◆ What is needed ◆
Each line below that contains the word "Open" must be copied.

◆ Provided material ◆
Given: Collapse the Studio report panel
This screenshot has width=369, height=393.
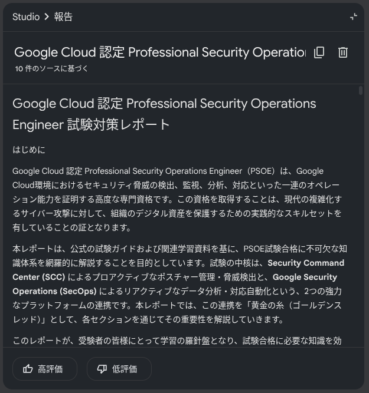Looking at the screenshot, I should click(353, 16).
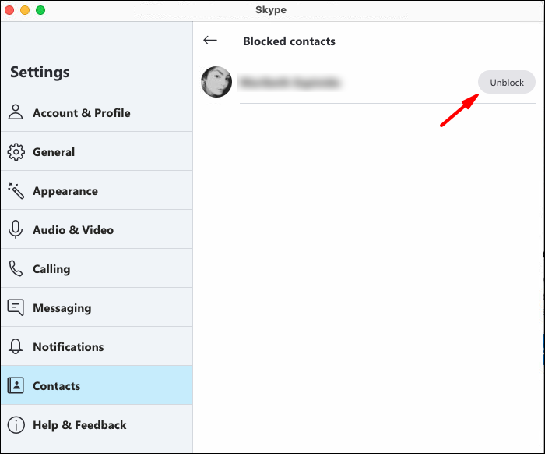Click the Account & Profile person icon
The width and height of the screenshot is (545, 454).
[x=16, y=112]
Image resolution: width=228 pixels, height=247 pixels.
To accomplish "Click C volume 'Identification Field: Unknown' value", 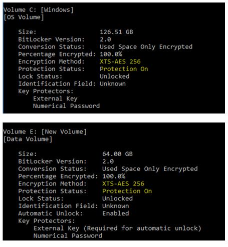I will click(x=113, y=84).
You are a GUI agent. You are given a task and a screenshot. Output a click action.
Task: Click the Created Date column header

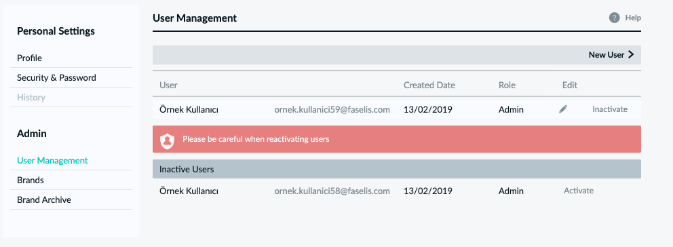click(x=429, y=85)
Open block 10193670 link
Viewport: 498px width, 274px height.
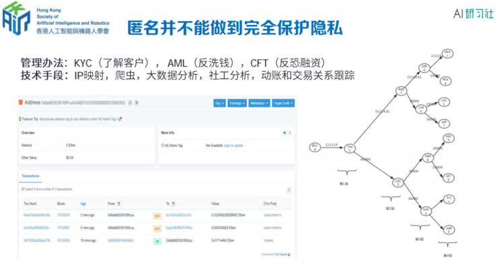[63, 215]
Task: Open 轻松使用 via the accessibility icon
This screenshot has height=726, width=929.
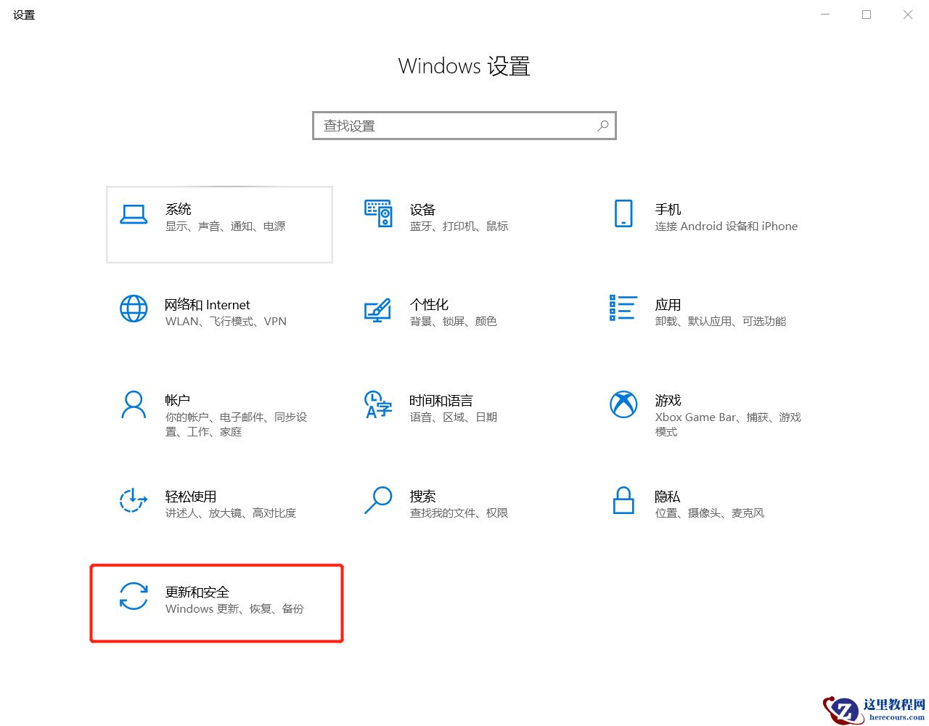Action: (134, 501)
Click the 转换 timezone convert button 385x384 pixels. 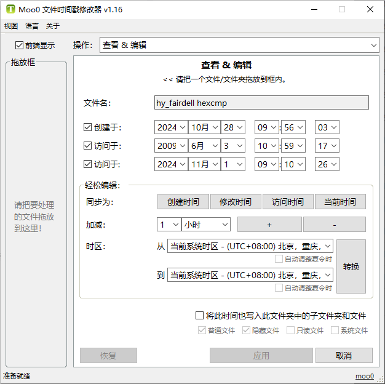351,266
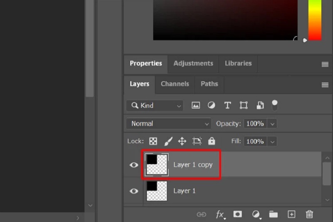Click the lock all padlock icon
Viewport: 333px width, 222px height.
coord(211,141)
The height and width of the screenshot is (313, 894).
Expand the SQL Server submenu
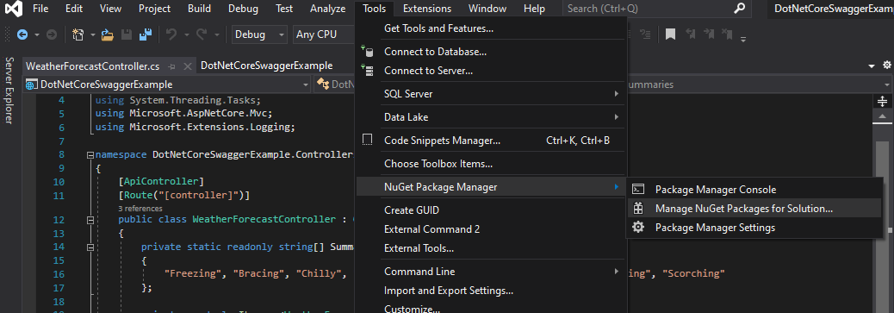click(x=491, y=94)
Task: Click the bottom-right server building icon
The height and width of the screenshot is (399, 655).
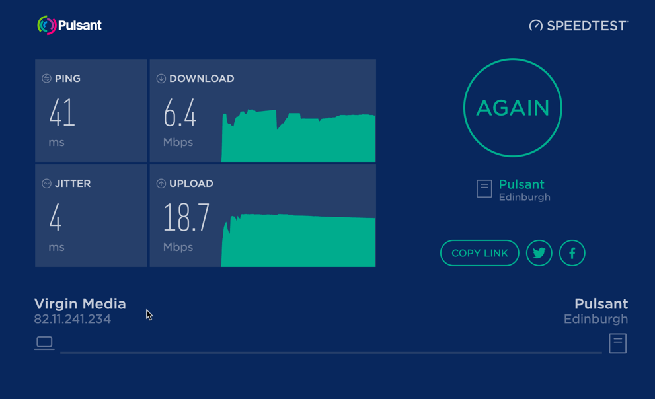Action: click(x=618, y=344)
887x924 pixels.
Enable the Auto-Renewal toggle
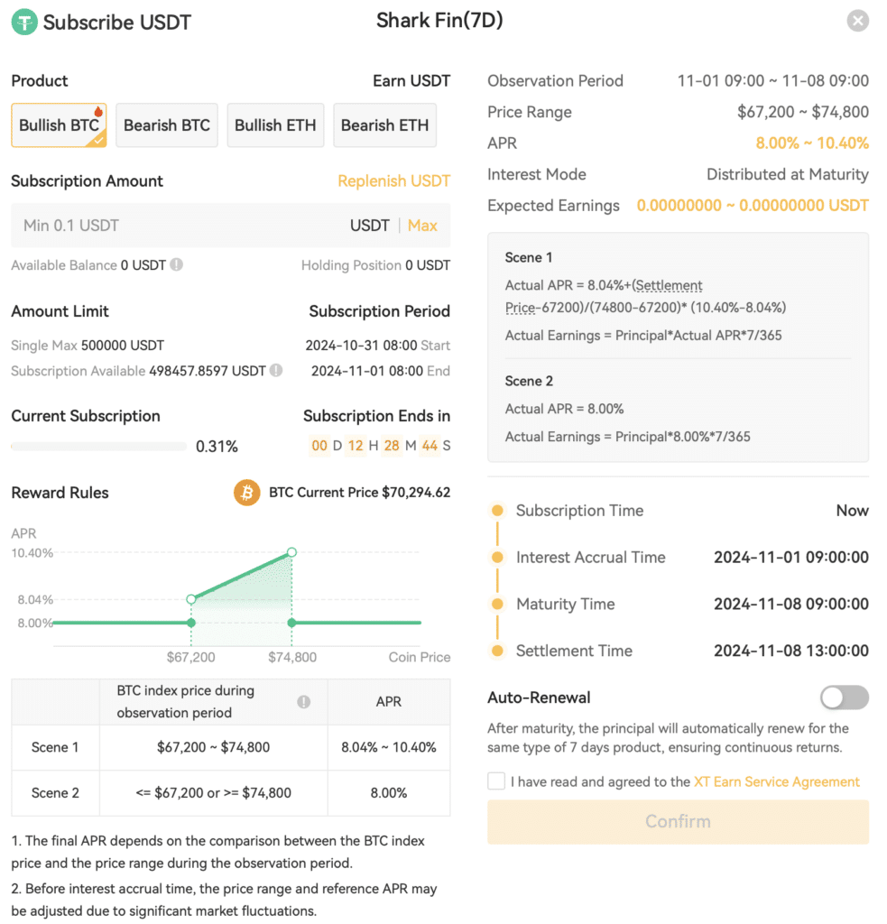pyautogui.click(x=844, y=698)
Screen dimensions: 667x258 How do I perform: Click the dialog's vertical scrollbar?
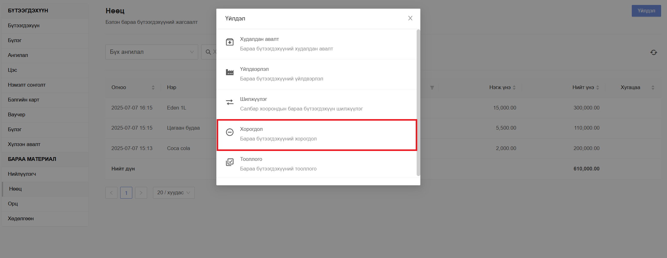418,103
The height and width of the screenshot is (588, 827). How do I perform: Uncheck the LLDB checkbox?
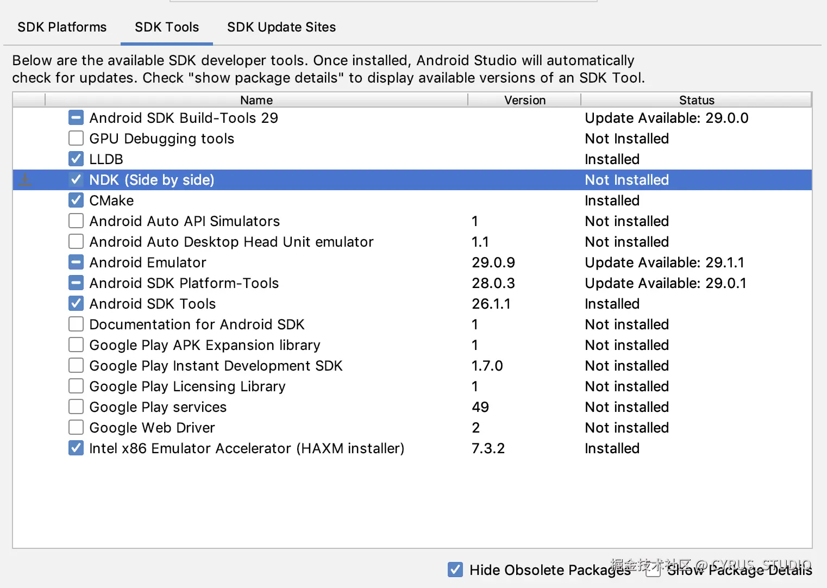[x=76, y=159]
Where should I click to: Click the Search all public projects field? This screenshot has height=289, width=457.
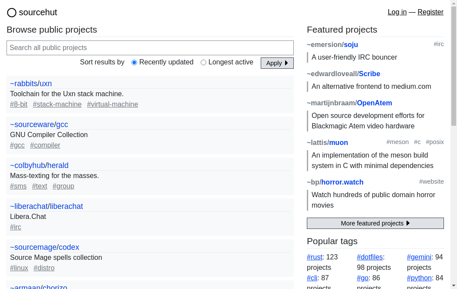(x=150, y=48)
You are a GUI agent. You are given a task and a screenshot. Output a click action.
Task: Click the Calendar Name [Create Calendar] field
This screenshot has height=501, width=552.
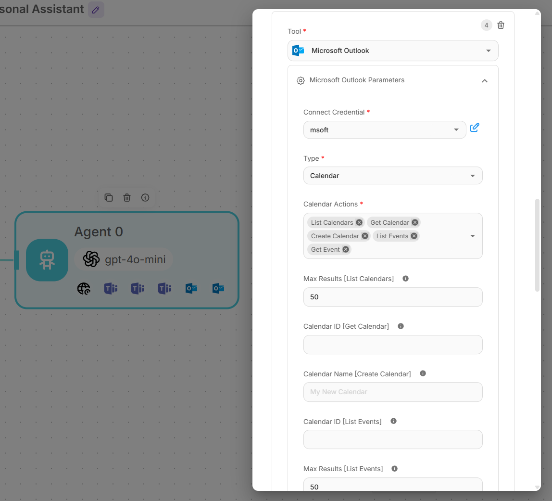[393, 392]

◆ Output ◆
Open block 10193670 link
Task: Open 轻松使用 via the accessibility icon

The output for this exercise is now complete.